Roel: “In many cases broken equipment meant there was just a wheel, catch or wire missing, the sort of thing you would have thought was easy to fix. But when we started asking questions, they’d say ‘It’s coming from Europe, it’s a government budget and it’s finished for this year. Only after that will we get new parts.’ So by getting the students to think about design for maintenance – for example, using locally available components or building things out of steel instead of high-tech aluminum – the equipment they designed could be maintained locally. And by sourcing the parts locally, you also create local employment.”
What do you think are the biggest challenges for these entrepreneurial ‘Makers’ in Kenya?
Aly: “In addition to designing and making things, I think they definitely needed to understand more about how to bring them to market. There is a lot to do before you start designing something but there is also a lot to do for the whole life cycle of your product. For example, there’s a supply chain to set up, a business model to create, and learning how to play in the market.”
Roel: “The other big challenge is that investment in medical equipment is very much tied to governance, standardization bodies and decision-makers. So I think the early involvement of investors in a way that is attractive for both the investor as well as for the potential entrepreneurs would be highly valuable. However, some of them were afraid that if they got in touch with people with money, the rich guys would run away with their idea.

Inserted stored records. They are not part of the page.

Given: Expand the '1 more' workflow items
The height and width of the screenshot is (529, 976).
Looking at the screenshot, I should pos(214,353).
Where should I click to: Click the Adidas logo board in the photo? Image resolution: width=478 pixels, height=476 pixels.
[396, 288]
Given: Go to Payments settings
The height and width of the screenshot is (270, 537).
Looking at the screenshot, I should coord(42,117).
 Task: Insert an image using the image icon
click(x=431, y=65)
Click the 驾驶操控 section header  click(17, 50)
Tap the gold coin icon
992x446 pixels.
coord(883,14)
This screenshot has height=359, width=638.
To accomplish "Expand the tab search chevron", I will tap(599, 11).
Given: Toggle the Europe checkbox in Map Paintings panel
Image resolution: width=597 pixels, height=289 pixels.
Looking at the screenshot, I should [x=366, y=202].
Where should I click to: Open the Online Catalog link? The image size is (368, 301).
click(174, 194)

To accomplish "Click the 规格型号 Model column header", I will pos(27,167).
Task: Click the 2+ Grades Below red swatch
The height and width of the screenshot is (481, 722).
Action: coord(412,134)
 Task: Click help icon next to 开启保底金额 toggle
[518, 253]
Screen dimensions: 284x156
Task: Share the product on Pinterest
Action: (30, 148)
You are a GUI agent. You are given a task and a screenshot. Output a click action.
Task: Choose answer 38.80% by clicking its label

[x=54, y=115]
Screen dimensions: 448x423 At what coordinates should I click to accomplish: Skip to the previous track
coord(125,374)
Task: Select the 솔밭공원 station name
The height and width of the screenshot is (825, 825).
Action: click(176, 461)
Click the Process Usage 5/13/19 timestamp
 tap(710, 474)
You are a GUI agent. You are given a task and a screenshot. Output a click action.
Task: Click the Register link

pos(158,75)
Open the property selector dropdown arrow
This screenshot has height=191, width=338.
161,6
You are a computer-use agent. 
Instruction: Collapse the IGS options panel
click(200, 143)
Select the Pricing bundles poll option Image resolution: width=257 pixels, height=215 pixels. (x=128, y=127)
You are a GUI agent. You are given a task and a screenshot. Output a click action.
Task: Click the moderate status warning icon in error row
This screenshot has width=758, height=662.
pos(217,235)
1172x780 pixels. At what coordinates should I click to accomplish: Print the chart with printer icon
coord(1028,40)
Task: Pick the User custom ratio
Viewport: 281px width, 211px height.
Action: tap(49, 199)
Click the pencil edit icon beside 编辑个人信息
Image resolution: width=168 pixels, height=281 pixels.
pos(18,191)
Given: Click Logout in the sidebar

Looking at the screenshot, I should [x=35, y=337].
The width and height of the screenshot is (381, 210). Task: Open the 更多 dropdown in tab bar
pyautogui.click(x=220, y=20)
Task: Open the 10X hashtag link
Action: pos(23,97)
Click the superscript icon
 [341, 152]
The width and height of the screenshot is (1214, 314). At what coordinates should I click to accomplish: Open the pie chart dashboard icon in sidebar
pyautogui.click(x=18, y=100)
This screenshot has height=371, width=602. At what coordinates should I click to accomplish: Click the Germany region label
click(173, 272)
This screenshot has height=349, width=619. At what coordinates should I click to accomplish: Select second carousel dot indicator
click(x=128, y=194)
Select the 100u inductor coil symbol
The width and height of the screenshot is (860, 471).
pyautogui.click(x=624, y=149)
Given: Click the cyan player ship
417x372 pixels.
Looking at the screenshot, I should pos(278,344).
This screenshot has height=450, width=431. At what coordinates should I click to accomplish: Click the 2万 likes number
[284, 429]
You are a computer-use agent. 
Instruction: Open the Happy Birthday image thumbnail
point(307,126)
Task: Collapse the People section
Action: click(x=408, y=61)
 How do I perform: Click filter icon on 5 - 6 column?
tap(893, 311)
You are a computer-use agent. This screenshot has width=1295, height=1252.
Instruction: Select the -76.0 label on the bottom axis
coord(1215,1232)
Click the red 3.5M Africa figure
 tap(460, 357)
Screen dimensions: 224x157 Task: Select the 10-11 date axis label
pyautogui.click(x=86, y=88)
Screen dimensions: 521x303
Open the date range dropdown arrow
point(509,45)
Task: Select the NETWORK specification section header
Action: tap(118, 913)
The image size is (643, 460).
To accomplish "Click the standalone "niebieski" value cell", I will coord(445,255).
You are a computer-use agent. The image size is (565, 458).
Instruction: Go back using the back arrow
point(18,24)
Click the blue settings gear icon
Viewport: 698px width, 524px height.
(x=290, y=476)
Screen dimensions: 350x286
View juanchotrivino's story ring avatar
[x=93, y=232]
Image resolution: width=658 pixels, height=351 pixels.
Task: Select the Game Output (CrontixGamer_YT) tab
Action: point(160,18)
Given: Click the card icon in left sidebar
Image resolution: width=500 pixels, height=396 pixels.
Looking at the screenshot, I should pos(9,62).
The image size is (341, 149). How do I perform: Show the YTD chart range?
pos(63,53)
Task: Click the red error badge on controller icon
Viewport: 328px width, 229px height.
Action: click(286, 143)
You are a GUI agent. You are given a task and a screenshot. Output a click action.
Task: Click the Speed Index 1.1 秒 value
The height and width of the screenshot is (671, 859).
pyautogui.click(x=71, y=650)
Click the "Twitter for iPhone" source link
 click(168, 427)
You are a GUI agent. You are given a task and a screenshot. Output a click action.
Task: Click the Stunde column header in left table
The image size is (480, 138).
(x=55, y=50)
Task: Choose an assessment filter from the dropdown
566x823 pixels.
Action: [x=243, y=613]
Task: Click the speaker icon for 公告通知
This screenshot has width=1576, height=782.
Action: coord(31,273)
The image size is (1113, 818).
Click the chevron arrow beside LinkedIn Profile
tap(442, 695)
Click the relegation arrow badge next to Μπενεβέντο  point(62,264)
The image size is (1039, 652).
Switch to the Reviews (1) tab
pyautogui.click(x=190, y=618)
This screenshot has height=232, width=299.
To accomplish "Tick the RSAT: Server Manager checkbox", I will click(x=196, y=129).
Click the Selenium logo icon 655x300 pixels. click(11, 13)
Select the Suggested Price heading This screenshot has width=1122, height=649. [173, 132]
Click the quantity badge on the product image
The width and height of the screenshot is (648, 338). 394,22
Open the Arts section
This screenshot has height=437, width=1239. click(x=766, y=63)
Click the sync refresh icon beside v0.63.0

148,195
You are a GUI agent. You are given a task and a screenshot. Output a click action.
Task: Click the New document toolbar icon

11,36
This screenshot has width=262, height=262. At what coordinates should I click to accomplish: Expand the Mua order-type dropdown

You need to establish good intellectual property governance and a strong investment ecosystem to overcome these fears.”
Was there a sense among the students that they were changing the system from within?
Roel: “There were quite a few of them who initially said, ‘My priority is to come up with an interesting product, bring it to market and make a living out of it.’ But then during the course they realized that they could really make a difference to people’s lives.”
Aly: “I think the students realized they could help to serve local needs, but they need an infrastructure to help them do it. They see the importance of their work and they get positive feedback from the health professionals. I think they will change things from within, albeit slowly, but their steps are definitely in the right direction.”